In the records below, tally the lines that contain the word "text" and give only that number.

= Beginning of Section =

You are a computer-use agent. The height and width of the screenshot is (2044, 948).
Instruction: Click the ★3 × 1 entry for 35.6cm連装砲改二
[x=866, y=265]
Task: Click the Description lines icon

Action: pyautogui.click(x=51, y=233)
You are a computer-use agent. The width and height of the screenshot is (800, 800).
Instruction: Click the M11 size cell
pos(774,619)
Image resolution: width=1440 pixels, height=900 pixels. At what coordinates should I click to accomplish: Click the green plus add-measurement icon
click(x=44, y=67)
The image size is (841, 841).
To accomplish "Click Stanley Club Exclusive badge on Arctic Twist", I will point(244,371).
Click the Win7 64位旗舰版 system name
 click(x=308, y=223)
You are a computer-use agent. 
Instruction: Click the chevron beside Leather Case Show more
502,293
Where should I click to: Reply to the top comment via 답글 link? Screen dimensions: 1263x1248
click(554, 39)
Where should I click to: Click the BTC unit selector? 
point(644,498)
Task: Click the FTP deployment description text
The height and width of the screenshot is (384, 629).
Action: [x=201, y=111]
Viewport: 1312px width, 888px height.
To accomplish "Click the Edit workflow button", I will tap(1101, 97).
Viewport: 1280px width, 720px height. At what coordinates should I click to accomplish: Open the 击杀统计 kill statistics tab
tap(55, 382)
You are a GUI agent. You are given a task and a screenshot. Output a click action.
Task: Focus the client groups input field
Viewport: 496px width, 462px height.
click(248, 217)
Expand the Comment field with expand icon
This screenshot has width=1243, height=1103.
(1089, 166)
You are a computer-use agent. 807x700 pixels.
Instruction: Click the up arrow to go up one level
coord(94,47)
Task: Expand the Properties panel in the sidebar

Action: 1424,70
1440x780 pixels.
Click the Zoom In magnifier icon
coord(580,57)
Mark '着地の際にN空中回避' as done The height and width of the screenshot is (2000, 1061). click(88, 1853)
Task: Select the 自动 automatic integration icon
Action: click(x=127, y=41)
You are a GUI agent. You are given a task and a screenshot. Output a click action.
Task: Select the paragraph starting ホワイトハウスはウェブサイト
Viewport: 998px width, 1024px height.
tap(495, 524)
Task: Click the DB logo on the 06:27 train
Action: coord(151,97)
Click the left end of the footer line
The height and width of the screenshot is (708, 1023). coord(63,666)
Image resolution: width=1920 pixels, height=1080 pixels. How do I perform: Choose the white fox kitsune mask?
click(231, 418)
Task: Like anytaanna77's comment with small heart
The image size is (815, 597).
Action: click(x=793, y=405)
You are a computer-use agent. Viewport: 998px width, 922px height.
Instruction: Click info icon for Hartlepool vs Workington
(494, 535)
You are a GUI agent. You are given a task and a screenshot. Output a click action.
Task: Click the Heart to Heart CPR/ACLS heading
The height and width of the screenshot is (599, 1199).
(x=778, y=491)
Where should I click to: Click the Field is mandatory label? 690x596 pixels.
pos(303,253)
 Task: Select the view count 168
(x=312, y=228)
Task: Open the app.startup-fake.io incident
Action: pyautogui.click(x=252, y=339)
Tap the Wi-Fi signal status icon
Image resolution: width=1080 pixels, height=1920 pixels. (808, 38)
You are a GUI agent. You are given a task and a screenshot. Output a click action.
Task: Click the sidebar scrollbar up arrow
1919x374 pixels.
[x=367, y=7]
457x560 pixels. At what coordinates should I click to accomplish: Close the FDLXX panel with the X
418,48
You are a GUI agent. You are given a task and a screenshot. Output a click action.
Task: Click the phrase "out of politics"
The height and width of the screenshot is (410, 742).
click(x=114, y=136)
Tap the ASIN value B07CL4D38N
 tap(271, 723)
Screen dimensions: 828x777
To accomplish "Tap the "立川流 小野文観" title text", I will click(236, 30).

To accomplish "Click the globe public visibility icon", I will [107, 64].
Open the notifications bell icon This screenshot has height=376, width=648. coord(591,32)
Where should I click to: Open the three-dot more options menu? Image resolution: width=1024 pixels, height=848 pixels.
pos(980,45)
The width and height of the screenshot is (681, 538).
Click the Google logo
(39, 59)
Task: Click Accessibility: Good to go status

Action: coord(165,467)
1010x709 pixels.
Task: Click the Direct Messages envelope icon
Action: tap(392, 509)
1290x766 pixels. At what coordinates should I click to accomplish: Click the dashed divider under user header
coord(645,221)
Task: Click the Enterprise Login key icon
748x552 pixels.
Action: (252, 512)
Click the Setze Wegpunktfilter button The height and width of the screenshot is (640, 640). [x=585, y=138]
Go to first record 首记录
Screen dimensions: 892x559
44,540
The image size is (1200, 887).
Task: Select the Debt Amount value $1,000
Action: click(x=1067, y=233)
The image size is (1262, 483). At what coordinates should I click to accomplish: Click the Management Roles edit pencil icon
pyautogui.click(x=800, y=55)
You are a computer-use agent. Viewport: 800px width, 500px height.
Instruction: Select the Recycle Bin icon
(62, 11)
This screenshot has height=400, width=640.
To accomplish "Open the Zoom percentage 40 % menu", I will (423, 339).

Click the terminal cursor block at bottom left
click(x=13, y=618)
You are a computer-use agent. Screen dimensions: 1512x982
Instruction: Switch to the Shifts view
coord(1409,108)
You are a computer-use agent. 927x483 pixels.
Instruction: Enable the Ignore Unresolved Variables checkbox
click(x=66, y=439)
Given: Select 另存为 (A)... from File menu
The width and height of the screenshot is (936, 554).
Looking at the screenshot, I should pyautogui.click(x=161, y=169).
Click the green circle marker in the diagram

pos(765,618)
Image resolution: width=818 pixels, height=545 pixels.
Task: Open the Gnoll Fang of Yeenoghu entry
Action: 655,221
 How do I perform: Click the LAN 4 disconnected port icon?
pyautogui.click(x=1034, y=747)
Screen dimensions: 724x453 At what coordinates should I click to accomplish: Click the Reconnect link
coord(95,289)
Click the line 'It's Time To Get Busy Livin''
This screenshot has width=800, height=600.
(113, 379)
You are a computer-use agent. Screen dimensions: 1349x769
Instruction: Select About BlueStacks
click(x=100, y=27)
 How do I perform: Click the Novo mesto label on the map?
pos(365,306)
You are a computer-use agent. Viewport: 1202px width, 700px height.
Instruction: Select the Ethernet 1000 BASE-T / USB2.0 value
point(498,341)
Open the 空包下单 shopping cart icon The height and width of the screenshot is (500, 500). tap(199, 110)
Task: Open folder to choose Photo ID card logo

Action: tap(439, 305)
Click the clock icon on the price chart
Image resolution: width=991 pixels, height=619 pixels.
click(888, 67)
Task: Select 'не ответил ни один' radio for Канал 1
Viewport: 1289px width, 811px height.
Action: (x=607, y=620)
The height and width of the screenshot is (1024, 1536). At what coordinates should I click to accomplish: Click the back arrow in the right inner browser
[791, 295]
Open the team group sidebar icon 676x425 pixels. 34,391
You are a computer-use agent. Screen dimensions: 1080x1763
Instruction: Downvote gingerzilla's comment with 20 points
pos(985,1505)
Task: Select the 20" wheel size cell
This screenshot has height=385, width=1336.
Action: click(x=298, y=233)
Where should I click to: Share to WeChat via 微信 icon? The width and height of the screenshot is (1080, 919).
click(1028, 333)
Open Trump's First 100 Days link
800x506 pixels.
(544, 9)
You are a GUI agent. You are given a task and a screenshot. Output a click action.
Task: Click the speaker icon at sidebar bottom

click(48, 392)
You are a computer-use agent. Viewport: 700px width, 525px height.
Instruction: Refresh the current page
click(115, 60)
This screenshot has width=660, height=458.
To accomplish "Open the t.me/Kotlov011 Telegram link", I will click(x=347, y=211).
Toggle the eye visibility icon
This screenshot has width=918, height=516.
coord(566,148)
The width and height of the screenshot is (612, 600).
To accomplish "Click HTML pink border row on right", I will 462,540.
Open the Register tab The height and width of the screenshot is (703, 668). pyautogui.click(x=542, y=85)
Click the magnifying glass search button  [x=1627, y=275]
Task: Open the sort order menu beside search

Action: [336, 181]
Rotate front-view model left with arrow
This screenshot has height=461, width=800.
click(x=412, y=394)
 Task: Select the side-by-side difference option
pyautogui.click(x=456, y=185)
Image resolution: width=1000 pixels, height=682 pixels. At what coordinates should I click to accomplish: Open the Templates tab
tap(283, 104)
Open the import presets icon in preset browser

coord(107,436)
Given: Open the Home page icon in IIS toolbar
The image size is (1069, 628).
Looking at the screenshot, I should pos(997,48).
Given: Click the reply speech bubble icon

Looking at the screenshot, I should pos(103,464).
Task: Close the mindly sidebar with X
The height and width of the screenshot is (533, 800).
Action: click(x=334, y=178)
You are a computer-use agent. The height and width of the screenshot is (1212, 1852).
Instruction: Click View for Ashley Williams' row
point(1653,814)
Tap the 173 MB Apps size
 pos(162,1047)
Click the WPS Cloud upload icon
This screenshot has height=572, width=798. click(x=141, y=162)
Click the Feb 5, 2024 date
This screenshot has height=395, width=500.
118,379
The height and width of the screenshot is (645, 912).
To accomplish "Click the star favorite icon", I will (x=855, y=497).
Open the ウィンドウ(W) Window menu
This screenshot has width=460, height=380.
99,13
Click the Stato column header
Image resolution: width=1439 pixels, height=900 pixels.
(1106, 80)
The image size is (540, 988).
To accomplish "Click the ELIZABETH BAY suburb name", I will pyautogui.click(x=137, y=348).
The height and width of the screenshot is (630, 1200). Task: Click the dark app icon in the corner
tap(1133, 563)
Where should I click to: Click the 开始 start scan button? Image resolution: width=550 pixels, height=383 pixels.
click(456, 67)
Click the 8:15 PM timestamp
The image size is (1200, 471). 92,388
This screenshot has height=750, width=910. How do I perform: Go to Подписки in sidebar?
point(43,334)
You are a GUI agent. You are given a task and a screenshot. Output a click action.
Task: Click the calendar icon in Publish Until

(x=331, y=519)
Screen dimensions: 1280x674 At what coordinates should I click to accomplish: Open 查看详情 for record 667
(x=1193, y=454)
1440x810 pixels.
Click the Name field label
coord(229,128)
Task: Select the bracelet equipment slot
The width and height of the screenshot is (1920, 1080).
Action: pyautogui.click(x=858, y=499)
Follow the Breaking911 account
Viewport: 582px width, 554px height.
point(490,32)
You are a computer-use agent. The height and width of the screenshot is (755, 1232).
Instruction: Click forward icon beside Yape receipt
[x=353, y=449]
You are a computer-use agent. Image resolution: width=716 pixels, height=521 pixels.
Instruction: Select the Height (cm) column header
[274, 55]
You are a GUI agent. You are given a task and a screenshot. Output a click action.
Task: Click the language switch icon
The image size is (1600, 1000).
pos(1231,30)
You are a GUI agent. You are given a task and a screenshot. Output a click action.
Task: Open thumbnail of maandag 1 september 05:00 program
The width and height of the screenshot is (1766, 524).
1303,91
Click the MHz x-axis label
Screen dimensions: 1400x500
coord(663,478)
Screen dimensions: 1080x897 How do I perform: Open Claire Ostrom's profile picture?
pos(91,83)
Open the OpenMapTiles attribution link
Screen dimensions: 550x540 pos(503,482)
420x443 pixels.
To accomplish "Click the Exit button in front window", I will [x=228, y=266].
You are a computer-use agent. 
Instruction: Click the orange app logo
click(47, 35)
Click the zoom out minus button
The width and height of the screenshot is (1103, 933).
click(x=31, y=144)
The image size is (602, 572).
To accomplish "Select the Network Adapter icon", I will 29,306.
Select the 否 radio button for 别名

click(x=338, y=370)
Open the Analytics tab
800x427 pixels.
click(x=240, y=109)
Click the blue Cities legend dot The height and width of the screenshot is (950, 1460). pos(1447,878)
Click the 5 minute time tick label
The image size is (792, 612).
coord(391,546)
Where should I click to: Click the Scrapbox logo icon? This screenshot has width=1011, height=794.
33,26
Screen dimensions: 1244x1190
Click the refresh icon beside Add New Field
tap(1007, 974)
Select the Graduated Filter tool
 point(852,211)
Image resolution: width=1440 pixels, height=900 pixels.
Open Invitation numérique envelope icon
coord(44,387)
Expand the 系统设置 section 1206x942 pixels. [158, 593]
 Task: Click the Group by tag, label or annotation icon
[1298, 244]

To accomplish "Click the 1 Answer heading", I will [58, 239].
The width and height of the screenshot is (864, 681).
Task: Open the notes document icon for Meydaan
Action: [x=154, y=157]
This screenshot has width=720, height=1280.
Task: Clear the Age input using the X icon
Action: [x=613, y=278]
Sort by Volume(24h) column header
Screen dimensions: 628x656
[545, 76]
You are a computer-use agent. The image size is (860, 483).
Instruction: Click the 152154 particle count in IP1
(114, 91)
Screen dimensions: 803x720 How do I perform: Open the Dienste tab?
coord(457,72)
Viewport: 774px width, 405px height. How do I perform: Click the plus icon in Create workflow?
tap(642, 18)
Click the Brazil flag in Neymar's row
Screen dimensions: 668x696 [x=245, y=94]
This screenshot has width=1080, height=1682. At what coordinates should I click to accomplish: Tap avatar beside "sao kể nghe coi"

= End of Section =

> EXERCISE RESPONSE: 2